### Provided data
* * *
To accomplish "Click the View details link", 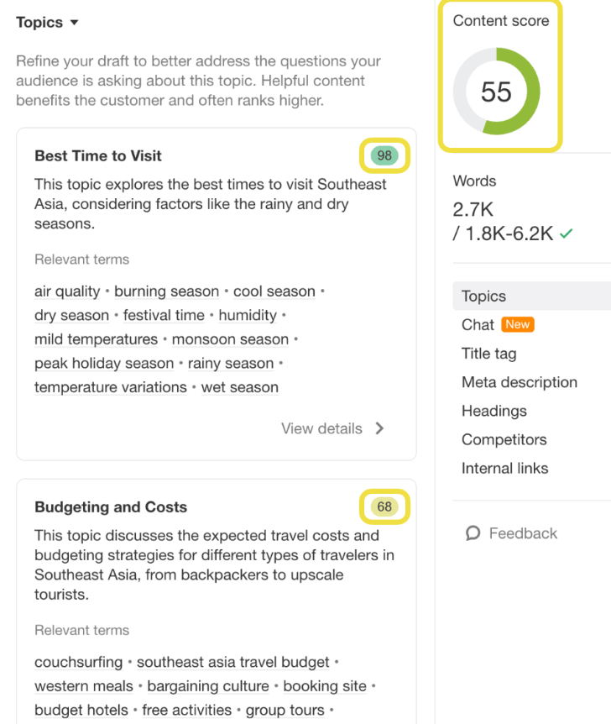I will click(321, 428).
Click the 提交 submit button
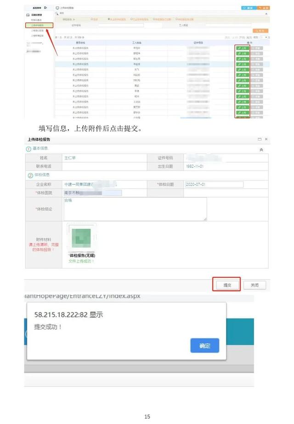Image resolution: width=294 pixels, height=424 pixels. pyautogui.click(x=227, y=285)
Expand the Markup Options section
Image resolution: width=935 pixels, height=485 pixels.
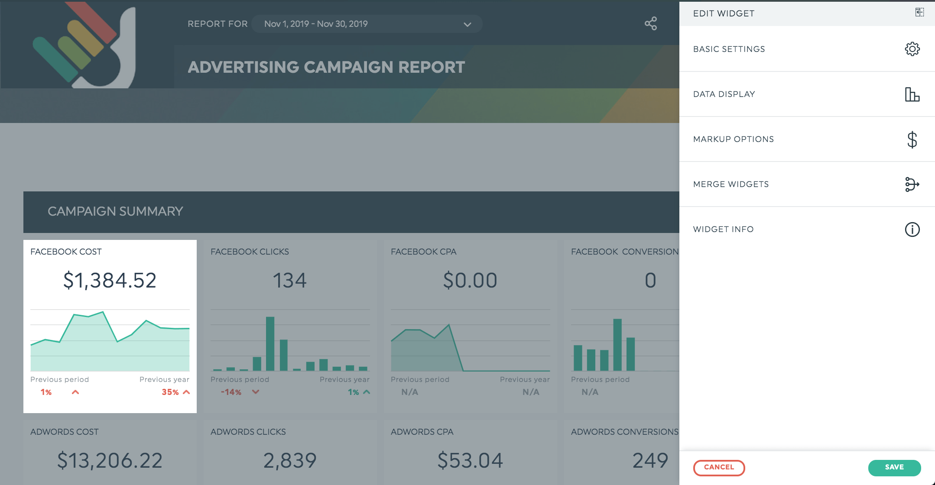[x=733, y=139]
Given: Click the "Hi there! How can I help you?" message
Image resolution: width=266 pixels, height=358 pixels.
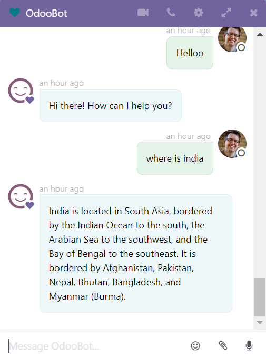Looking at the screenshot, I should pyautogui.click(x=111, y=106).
* * *
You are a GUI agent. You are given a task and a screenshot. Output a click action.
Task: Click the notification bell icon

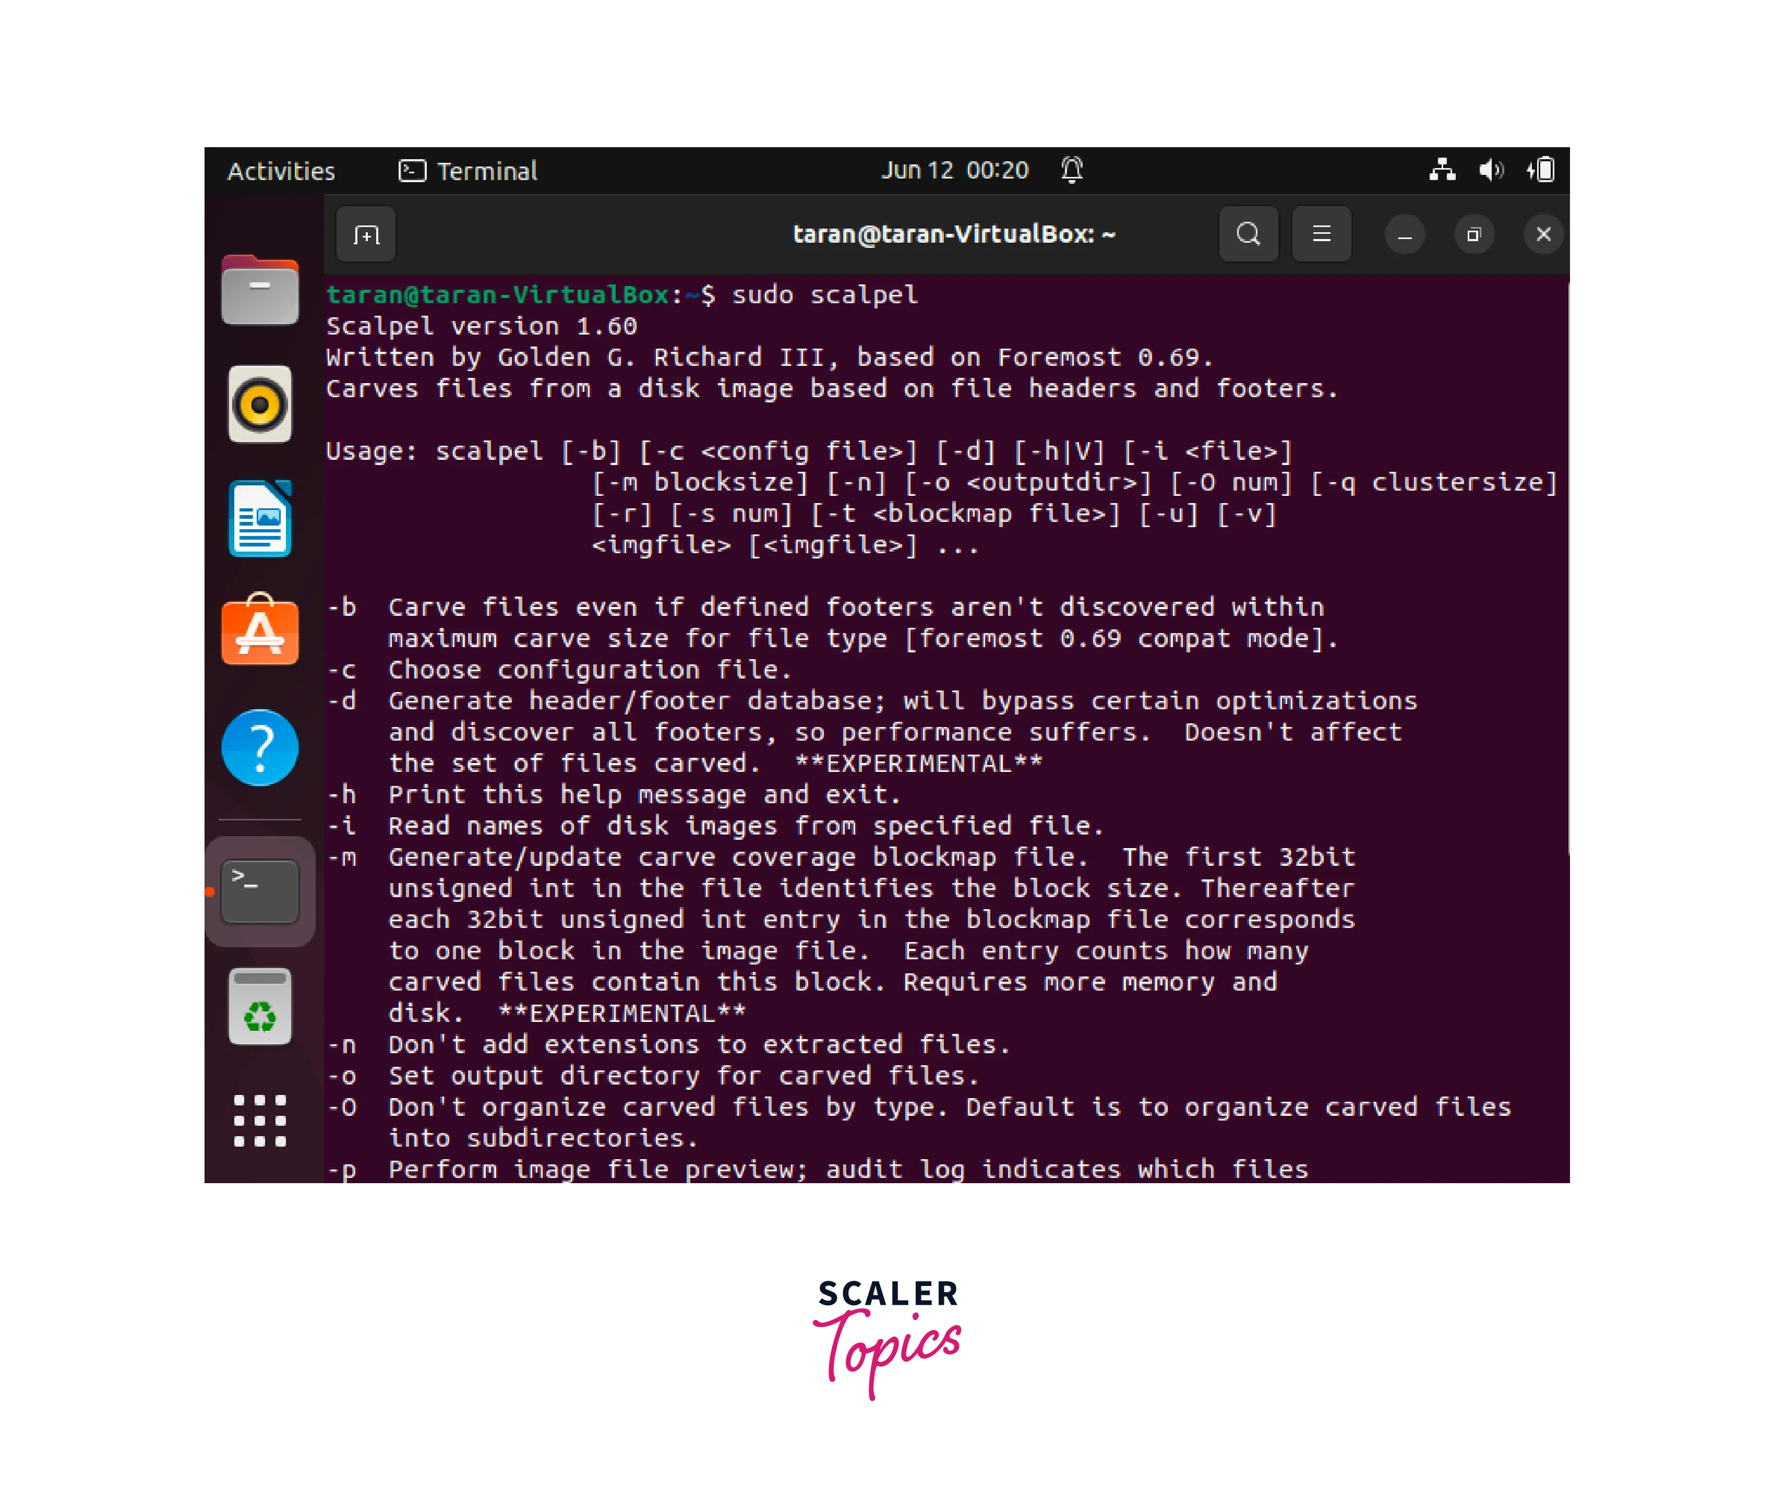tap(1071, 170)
* * *
### Given request
Format the records above, from the line containing "Expand the Markup Options section" through the line containing "Looking at the", as CSV with the columns instruction and response. Give one row for each record, put each field in quotation marks, replace line breaks with spaces, and omit the pictures.

### Problem solution
instruction,response
"Expand the Markup Options section Image resolution: width=935 pixels, height=485 pixels.","[x=733, y=139]"
"Given: Click the ""Hi there! How can I help you?"" message Image resolution: width=266 pixels, height=358 pixels.","Looking at the screenshot, I should pyautogui.click(x=111, y=106)."